The game in Denver was the final straw for me.

I’ve given up on the 2021 season; I no longer believe that the current executives and coaches can manage the massive opportunity before us with the rebrand. We are in the Snyder purgatory, and there is no way out.

While the name ‘The Washington Football Team’ is one that some people think works for the franchise their official rebrand is in fact slated for 2022. There is definitely logic to the organization fully hitting the restart then with a new staff and front office, but as Hogs Haven notes, it isn’t exactly going to be easy to convince the most sought-after candidates in the world to tie themselves to a place that has been filled with almost nothing but controversy recently.

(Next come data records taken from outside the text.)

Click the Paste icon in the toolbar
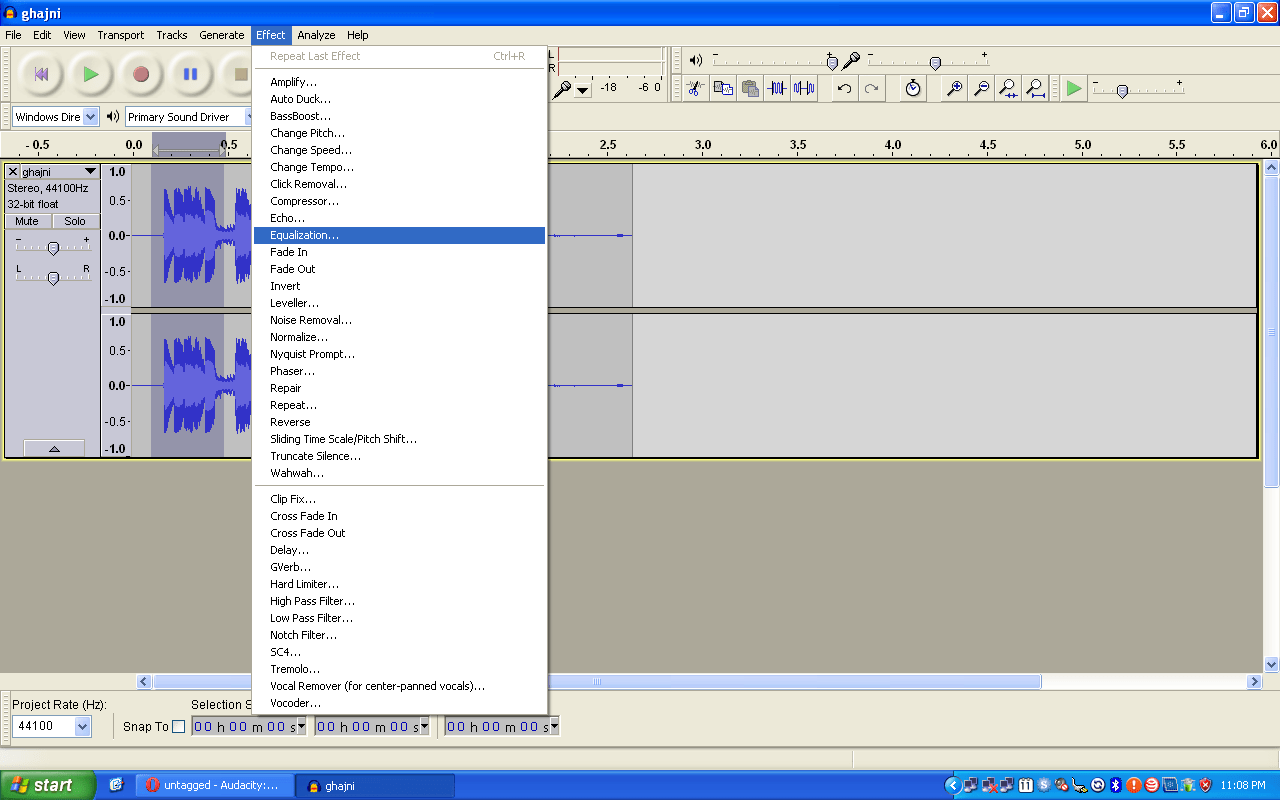The height and width of the screenshot is (800, 1280). click(x=749, y=88)
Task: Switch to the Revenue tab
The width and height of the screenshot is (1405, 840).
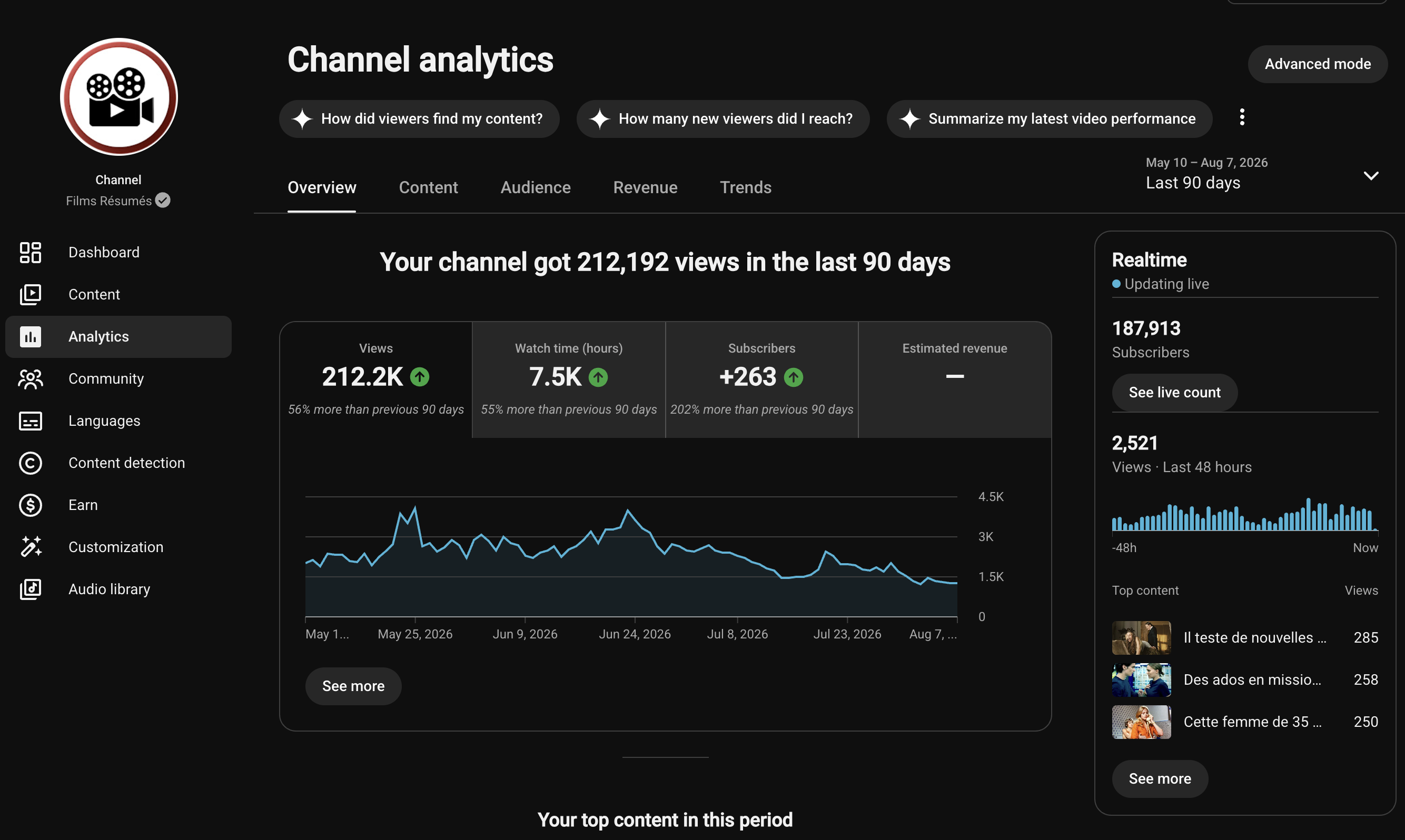Action: click(x=645, y=187)
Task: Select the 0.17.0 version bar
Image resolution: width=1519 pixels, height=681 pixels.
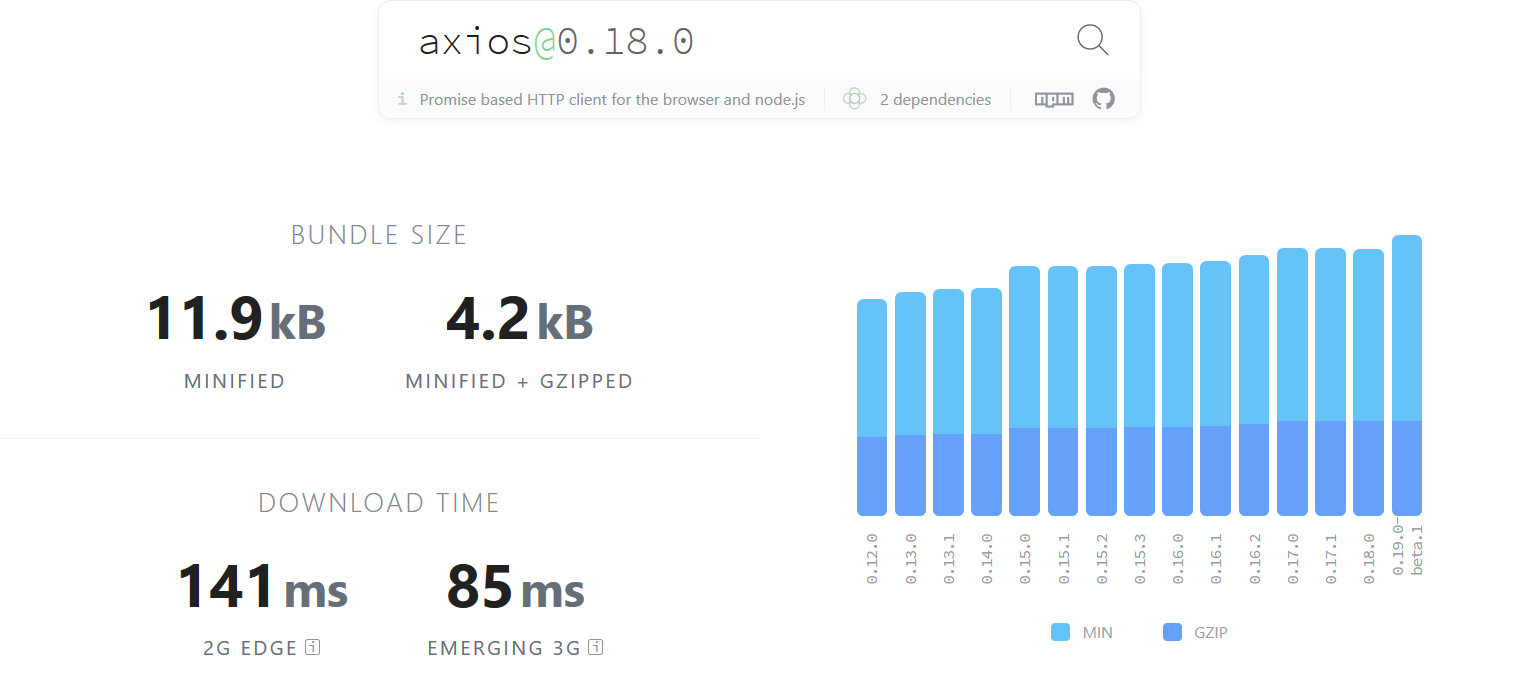Action: (1292, 381)
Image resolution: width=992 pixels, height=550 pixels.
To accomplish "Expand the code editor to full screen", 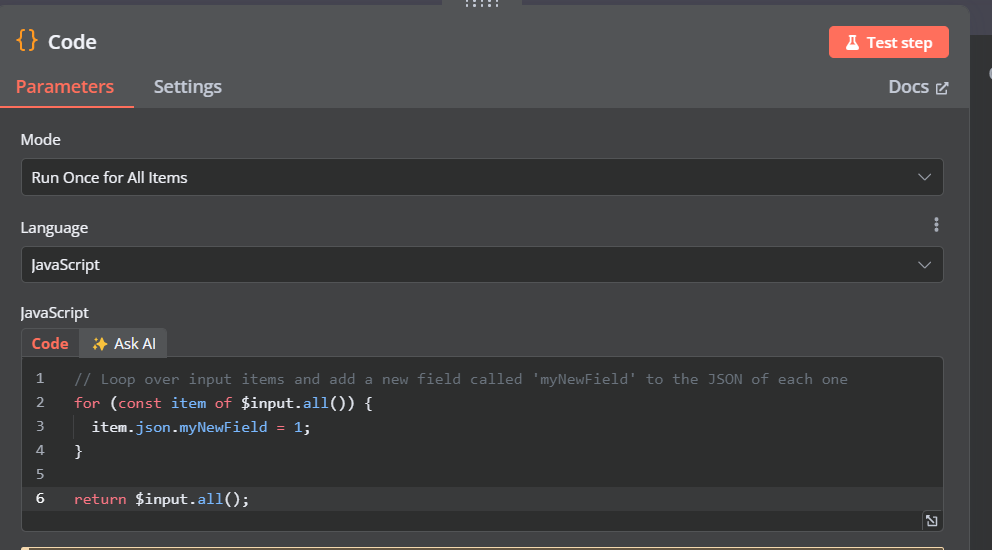I will tap(931, 521).
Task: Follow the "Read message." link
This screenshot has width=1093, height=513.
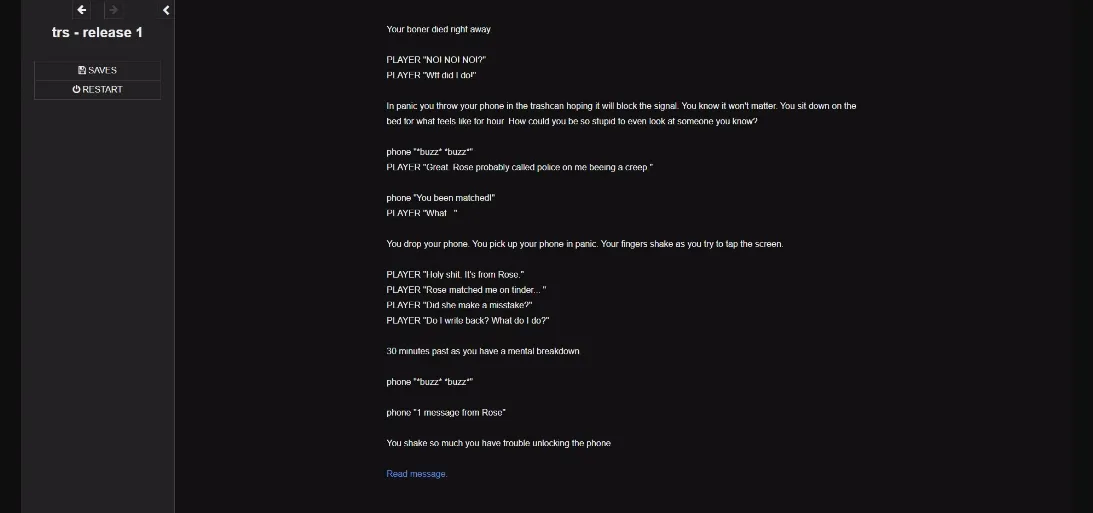Action: pos(416,474)
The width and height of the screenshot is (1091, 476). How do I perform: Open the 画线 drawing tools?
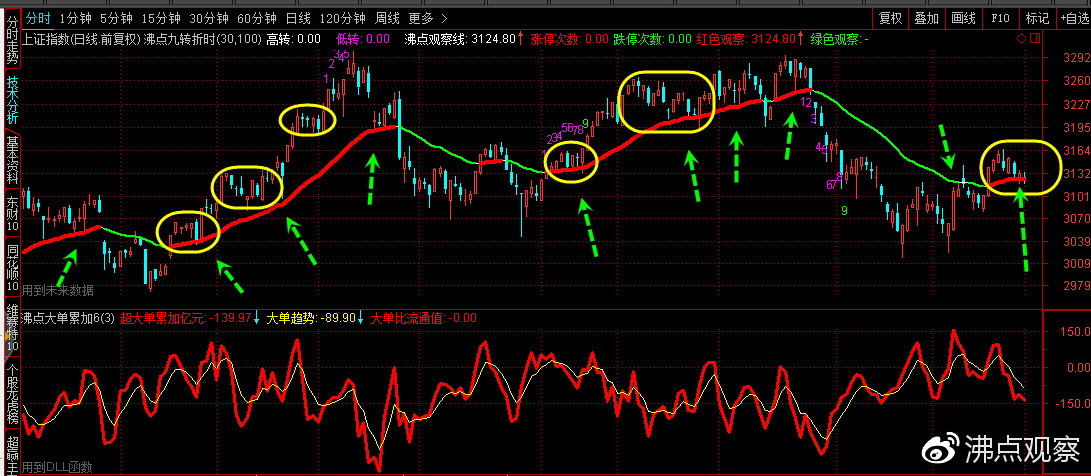coord(963,18)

How the Football Team lost to Denver despite breaking the Broncos 35-yard line a number of different times is a feat that only they could pull off. Well, maybe the Giants could as well.

Up Next: BYE

New York Giants (2-6)

Speaking of! Joe Judge did everything he could to lose Monday night’s game for New York. The Kansas City Chiefs are not the powerhouse we have known them to be for the last several years, but the Giants were on the road on Monday and had an opportunity to steal a win, one that would have been significant for their organization. Nevertheless, Joe Judge acted supremely conservative and let the Chiefs get back to .500 while his team continues to flounder.

What’s more is that Judge (who’s team continues to rack up personal fouls despite an apparent commitment to playing the game in an extremely tight way) is now deflecting blame for his franchise’s ineptitude. Judge noted after his team’s latest loss that they have apparently been dealing with headset issues - for two months - and that he hopes things are resolved quickly. Alrighty.

Where Washington is coming off of a division title and Philadelphia won an actual title a few years ago, the Giants are stuck right in the middle of a world of pain. They have yet to have three wins through eight games in each of the last five seasons and reality is starting to set in.

From our friends at Big Blue View:

It would be easy to feel good about the Giants’ performance Monday. They nearly defeated a team that was in the Super Bowl the past two seasons, winning it two years ago. They denied Kansas City the dominant sort of “reset” victory many Chiefs fans might have hoped for.

I’m certain that Judge’s post-game press conference was filled with comments about week-to-week improvement and how the game provided a lot to build on. I don’t have the transcripts yet, but I don’t really need them to know what he’ll say.

Reality is, though, the Giants are 2-6. Monday night was yet another Giants’ loss that should have been a Giants’ victory.

There really isn’t anything to feel good about.

Unfortunately we will be treated to another Giants game on primetime in a couple of weeks as they will play on Monday night again, this time against the team that defeated the Chiefs in the most recent Super Bowl, the Tampa Bay Buccaneers.

Hopefully Joe Judge’s headset is working by then.